Using the information:
**a)** In the forum thread below about Google and site migrations, why does the commenter who worked at Google say finding a fix for a bug is about as reliable as a coin toss? Answer in one to three sentences.
**b)** In the forum thread below about Google and site migrations, what domain move came with a similar traffic dip?
**c)** Write the next few lines of the forum thread below about Google search traffic and moving sites to new domains, picking up right after its last comment.

Extract:
────────────────

If there is anyone at Google reading this, give this guy a manual boost or
something, you won't find better quality info anywhere.

------
mrcrassic
> By early 2015, I had an overwhelming impression that Google is a much
> sloppier technology than I ever imagined.

After working there, I can definitely agree with this. Their engineering chops
are pretty high but not only are there tons of bugs with their products
(though complexity can cause that), but they also have very poor documentation
for everything, so if you run into an awesome bug, your likeliness for finding
an obvious solution without having to pnig the team responsible is about as
reliable as a coin toss.

------
nchelluri
If I was to try to take steps to try to avoid this the next time around, it
sounds it would be, if moving an HTTP site to a new domain using HTTPS:

    
    
      # move to new URL but keep using HTTP 
      # wait for search rank to reach parity, maybe leave it for some buffer
      # upgrade site to use HTTPS
    

This sounds like it might prevent the issues with migration in GWT.

------
rgbrgb
We saw a similar traffic dip moving openlistings.co -> openlistings.com.

────────────────

Excerpted data:

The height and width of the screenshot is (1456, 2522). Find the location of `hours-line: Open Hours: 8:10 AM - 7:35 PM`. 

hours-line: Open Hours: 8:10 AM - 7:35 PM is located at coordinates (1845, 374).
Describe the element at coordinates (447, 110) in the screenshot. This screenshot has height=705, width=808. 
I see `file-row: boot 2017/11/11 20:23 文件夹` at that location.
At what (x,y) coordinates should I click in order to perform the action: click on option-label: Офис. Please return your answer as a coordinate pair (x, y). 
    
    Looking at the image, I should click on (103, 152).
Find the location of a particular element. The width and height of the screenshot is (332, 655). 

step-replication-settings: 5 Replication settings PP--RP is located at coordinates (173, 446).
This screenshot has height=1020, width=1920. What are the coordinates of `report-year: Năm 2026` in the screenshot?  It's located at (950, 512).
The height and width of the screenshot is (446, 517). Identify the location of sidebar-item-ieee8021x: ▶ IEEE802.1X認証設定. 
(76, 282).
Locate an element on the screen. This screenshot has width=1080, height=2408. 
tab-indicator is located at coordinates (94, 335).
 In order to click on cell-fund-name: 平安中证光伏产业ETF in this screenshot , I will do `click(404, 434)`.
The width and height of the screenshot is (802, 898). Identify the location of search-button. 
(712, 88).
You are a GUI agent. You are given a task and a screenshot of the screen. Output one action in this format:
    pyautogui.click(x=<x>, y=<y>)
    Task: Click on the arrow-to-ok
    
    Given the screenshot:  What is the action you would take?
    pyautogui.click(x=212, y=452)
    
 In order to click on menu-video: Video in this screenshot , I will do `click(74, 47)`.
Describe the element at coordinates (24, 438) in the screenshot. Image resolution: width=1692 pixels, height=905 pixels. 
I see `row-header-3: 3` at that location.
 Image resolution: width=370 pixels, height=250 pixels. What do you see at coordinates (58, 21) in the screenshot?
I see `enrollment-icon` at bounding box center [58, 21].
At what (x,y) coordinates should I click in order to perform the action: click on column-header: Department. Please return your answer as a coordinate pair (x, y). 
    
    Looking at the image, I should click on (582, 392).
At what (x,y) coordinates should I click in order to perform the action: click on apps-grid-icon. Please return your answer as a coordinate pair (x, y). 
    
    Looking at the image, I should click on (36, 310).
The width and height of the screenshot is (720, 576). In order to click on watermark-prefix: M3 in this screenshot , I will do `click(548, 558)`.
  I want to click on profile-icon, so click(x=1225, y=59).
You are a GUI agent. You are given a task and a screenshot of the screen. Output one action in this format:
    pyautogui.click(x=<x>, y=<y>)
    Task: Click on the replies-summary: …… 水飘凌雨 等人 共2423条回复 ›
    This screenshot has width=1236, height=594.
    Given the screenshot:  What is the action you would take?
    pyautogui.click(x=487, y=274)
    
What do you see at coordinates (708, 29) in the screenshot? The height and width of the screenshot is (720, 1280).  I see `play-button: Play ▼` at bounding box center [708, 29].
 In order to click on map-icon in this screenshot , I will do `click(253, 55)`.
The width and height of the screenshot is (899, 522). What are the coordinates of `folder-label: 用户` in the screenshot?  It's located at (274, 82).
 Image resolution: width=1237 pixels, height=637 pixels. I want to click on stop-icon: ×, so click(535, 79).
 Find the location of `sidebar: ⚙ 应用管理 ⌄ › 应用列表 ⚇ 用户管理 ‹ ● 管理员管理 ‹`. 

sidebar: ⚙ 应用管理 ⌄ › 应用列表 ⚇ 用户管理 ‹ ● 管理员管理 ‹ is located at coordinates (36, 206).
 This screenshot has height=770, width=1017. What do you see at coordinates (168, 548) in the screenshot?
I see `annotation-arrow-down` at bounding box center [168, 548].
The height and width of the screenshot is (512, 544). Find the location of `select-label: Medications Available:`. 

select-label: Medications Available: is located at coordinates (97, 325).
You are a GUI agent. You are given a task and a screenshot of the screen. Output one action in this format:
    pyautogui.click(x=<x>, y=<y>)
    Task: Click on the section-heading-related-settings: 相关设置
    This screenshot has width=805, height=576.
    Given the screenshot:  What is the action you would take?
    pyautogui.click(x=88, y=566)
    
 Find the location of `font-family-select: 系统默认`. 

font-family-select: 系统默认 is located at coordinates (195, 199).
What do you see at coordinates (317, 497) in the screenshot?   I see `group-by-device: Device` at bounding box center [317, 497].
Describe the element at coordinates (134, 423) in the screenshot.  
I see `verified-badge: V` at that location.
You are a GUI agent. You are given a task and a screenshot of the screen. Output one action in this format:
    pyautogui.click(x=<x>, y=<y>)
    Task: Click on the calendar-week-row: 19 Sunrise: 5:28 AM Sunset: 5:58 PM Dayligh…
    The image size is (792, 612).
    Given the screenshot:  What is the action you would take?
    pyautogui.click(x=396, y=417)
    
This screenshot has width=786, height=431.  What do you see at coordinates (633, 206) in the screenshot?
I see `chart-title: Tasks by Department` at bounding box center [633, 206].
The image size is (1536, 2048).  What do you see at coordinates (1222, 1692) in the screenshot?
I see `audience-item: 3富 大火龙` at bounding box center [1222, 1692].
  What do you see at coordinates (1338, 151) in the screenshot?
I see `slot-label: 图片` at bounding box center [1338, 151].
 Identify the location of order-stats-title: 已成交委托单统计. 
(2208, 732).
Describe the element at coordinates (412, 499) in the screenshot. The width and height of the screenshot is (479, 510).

────────────────

Activity answers:
**a)** The commenter says Google has very poor documentation for everything. So when you hit a bug, your odds of finding an obvious solution without pinging the responsible team are only about even.

**b)** The move from openlistings.co to openlistings.com.

**c)**
Really thought that the domain mover tool in google webmaster tools would have
taken care of it but we were unpleasantly surprised that it didn't. Luckily
for us, we pulled the band-aid off pretty early and only saw like a 2 week dip
before we were beating the previous numbers.

Slightly unrelated but on the topic of SEO in JS SPAs, Google did a really
good job with it's latest iteration of the JS crawler [0]. When we made the
switch from sending pre-rendered HTML to treating the crawler like a regular
user, our rankings actually improved because initial pageload time went from a
few seconds to sub 300ms.

[0]:
[http://googlewebmastercentral.blogspot.com/2015/10/deprecati...](http://googlewebmastercentral.blogspot.com/2015/10/deprecating-
our-ajax-crawling-scheme.html)

------
zippergz
No idea if this is the cause, and I agree the process shouldn't be this
opaque, but "pain relief" is a pretty big category of spam. It's possible that
those keywords in the domain are detrimental.

------
lucabenazzi
Guys, thanks for your comments. I've submitted the link as I've been outraged
by this story. I find Paul's website to be a goldmine of carefully selected,
beautifully written information that can save people lots of pain (well,
literally...). It's hard to say what the solution to cases like this should
be, but I believe until the technology gets easier to handle, there should be
some sort of regulations, or companies should take the initiative of handling
such situations if it's their responsibility. Search engines can't be like
black boxes, there's people whose business relies on them and like someone
said, I'd expect a level of automation that makes it easy to deal with such
scenarios. A content creator shouldn't even worry about all this stuff at all!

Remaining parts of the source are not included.